How to join broken paragraphs?

purcelljf · 08-15-2010, 10:00 PM

After scanning a book and exporting it to html, I frequently have separate paragraphs where the pages break in the document. Therefore, I have to go through and use the delete key once in a while in order to clean it up, in order to join them together. I thought maybe there is a trick to this, so it doesn't take so much time?

thanks.

Jellby · 08-16-2010, 04:58 AM

Search for paragraphs that end in a character other than . ! ? :, possibly followed by "

Search for paragraphs starting with a lowercase letter, possibly preceded by "

Those searches are simple with regex (regular expressions), but in order to give more help we'd have to know the particular dialect of regex your software uses (if any).
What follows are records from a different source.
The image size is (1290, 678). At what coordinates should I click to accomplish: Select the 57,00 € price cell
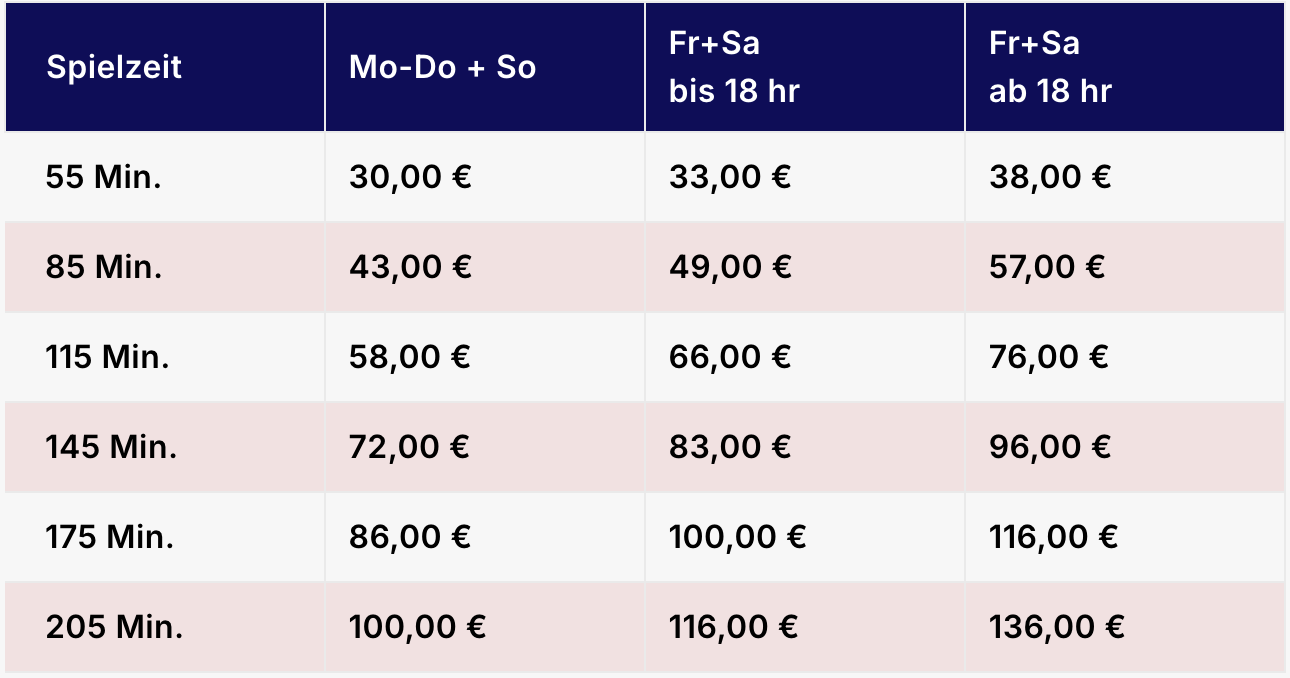1047,268
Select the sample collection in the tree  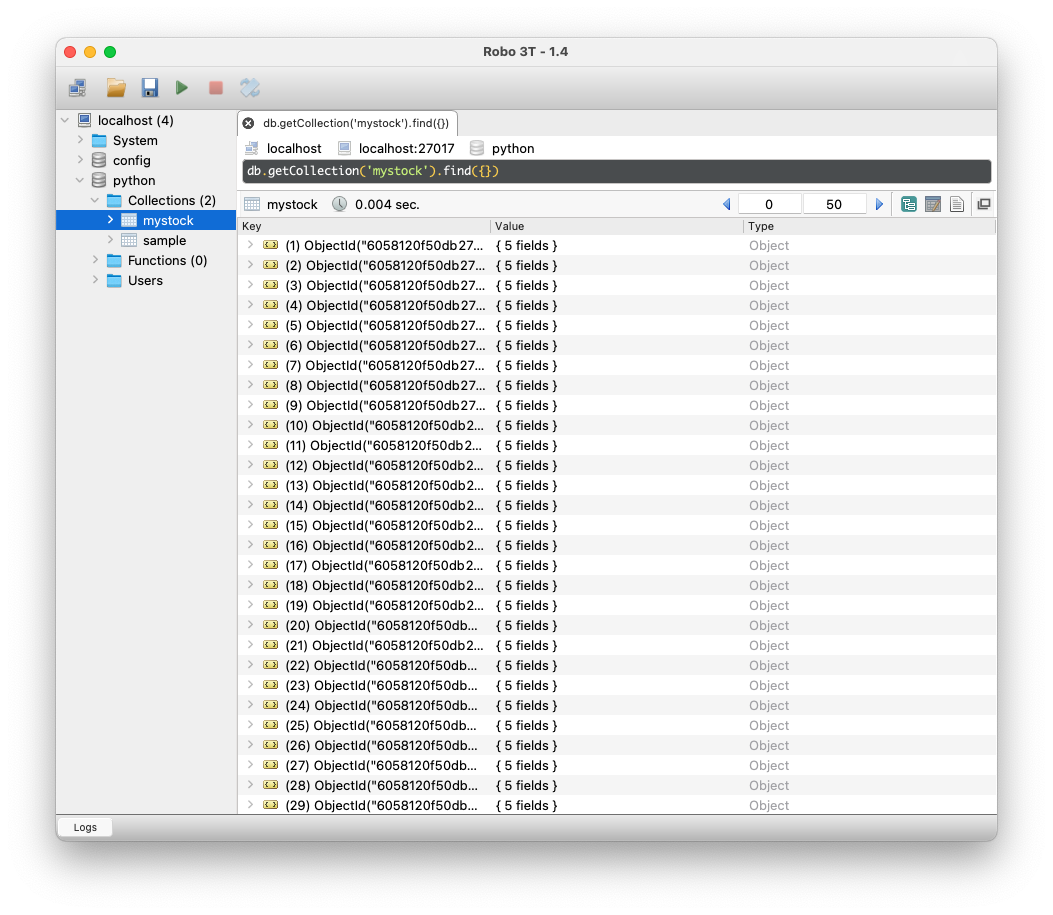[x=164, y=240]
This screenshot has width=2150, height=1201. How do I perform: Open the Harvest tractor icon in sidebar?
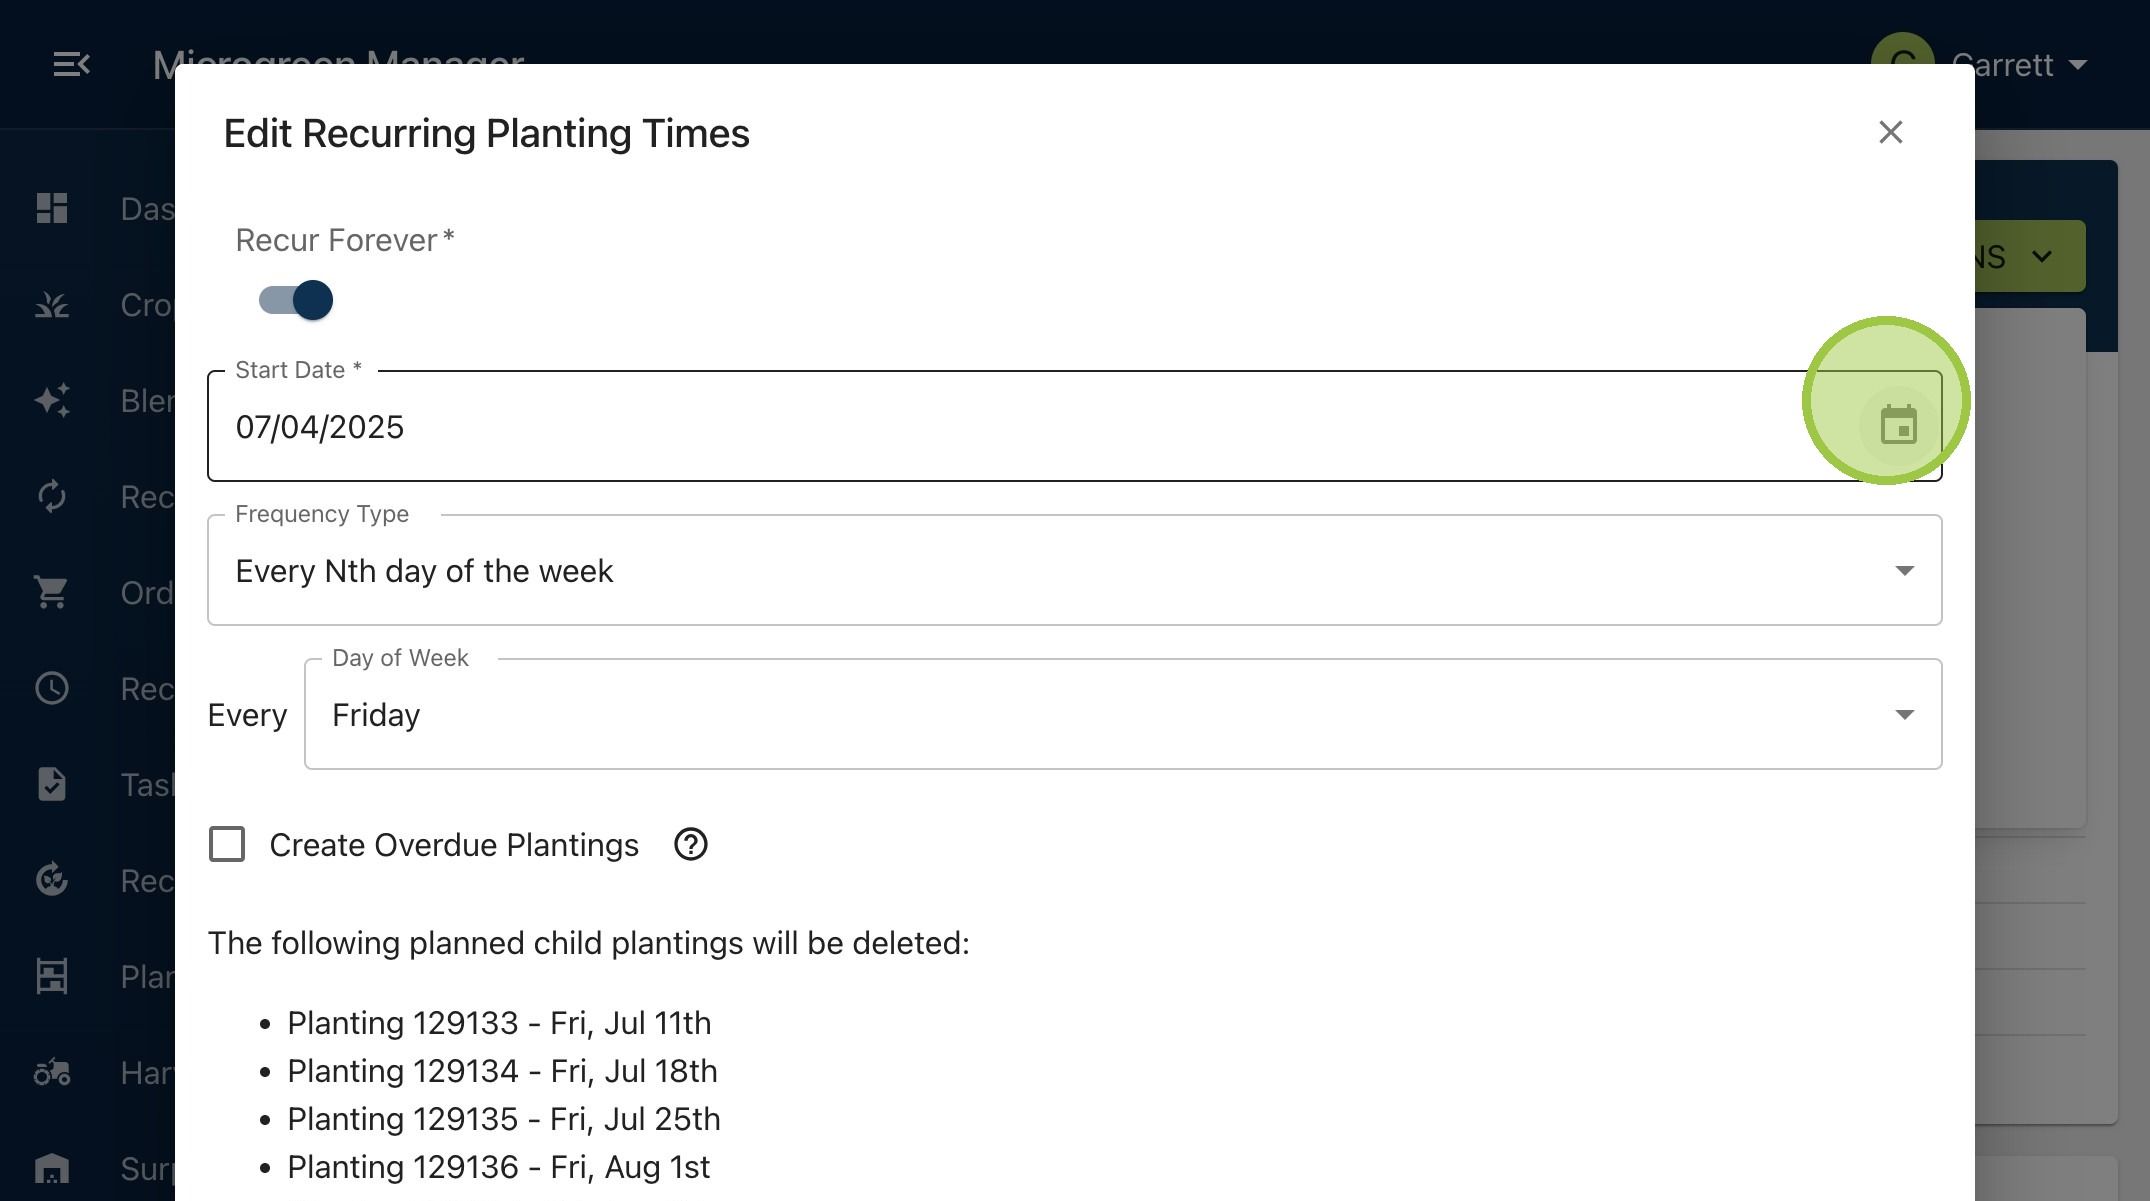(52, 1072)
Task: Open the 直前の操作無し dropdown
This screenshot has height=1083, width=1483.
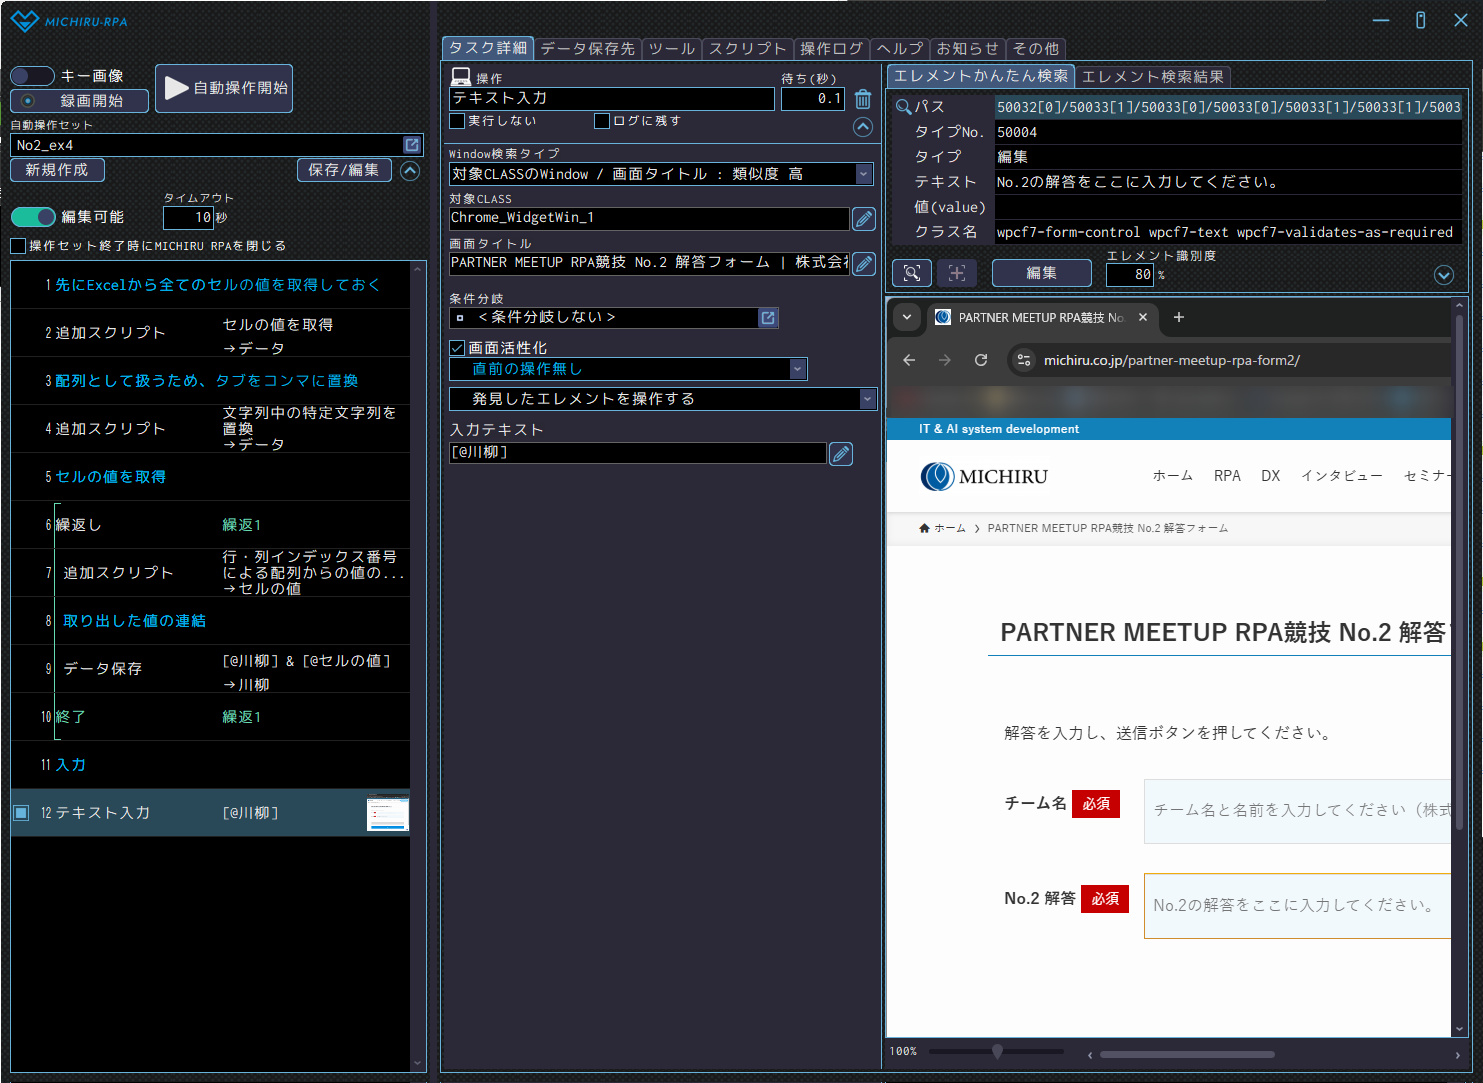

Grab the paper book or the scans, and search every page, looking for pages that start with an uppercase letter that is not the beginning of a paragraph.

kacir · 08-16-2010, 06:04 AM

Quote:

Originally Posted by purcelljf

After scanning a book and exporting it to html, I frequently have separate paragraphs where the pages break in the document. ... I thought maybe there is a trick to this, so it doesn't take so much time?

There are lots of tricks.
We just need to know what software you are using and what are your skills.
Do you use OpenOffice.org writer, or MSOffice, or something else?
Do you konw what Regular Expression is?

As previous poster said, loking for paragraphs that begin with a lower cap letter would find the vast majority of such paragraphs.
You can also start looking for paragrephs that do not end with . ? ! ." ?" !" .' ?' !' ... you get the idea.

purcelljf · 08-16-2010, 10:38 AM

Thanks. I will bone up on regular expressions The software I am using to edit the html after exporting it is Dreamweaver CS5 and SIGIL .

Solitaire1 · 08-18-2010, 05:54 PM

Quote:

Originally Posted by kacir

There are lots of tricks.
We just need to know what software you are using and what are your skills.
Do you use OpenOffice.org writer, or MSOffice, or something else?
Do you konw what Regular Expression is?

As previous poster said, loking for paragraphs that begin with a lower cap letter would find the vast majority of such paragraphs.
You can also start looking for paragrephs that do not end with . ? ! ." ?" !" .' ?' !' ... you get the idea.

When it comes to joining paragraphs in plain text documents, I use OpenOffice.org. If you check my post in this thread (https://www.mobileread.com/forums/showthread.php?t=52709), it contains step-by-step instructions on how to join the paragraphs using OpenOffice.org.

I hope it helps.

bear4hunter · 08-18-2010, 06:06 PM

I'm not that good with RegExes, takes some T&E and googling to find how to use them.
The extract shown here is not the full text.